:: Try it ::
Output, exactly and in full, the entries that appear below.
★ ★ ★
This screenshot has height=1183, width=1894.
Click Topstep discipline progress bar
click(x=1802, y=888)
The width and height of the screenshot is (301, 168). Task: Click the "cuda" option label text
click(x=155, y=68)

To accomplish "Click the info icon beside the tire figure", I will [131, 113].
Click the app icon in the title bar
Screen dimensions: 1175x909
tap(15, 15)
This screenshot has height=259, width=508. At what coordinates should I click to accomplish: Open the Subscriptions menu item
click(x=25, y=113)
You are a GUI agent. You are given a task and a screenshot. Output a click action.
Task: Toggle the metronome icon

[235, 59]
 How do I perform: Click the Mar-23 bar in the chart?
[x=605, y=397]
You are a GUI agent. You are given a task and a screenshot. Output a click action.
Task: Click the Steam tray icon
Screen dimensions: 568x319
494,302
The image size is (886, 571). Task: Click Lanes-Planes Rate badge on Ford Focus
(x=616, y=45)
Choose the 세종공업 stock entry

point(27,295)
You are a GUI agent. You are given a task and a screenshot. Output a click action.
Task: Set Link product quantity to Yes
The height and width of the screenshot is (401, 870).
★ ★ ★
:: Exercise answer ::
This screenshot has height=1183, width=1894.
Click Topstep discipline progress bar
click(x=1802, y=888)
The width and height of the screenshot is (301, 168). Task: Click the "cuda" option label text
click(x=155, y=68)

To accomplish "Click the info icon beside the tire figure", I will [131, 113].
Click the app icon in the title bar
Screen dimensions: 1175x909
tap(15, 15)
This screenshot has height=259, width=508. At what coordinates should I click to accomplish: Open the Subscriptions menu item
click(x=25, y=113)
You are a GUI agent. You are given a task and a screenshot. Output a click action.
Task: Toggle the metronome icon

[235, 59]
 How do I perform: Click the Mar-23 bar in the chart?
[x=605, y=397]
You are a GUI agent. You are given a task and a screenshot. Output a click action.
Task: Click the Steam tray icon
Screen dimensions: 568x319
494,302
The image size is (886, 571). Task: Click Lanes-Planes Rate badge on Ford Focus
(x=616, y=45)
Choose the 세종공업 stock entry

point(27,295)
You are a GUI agent. You are given a task and a screenshot. Output a click action.
Task: Set Link product quantity to Yes
The height and width of the screenshot is (401, 870).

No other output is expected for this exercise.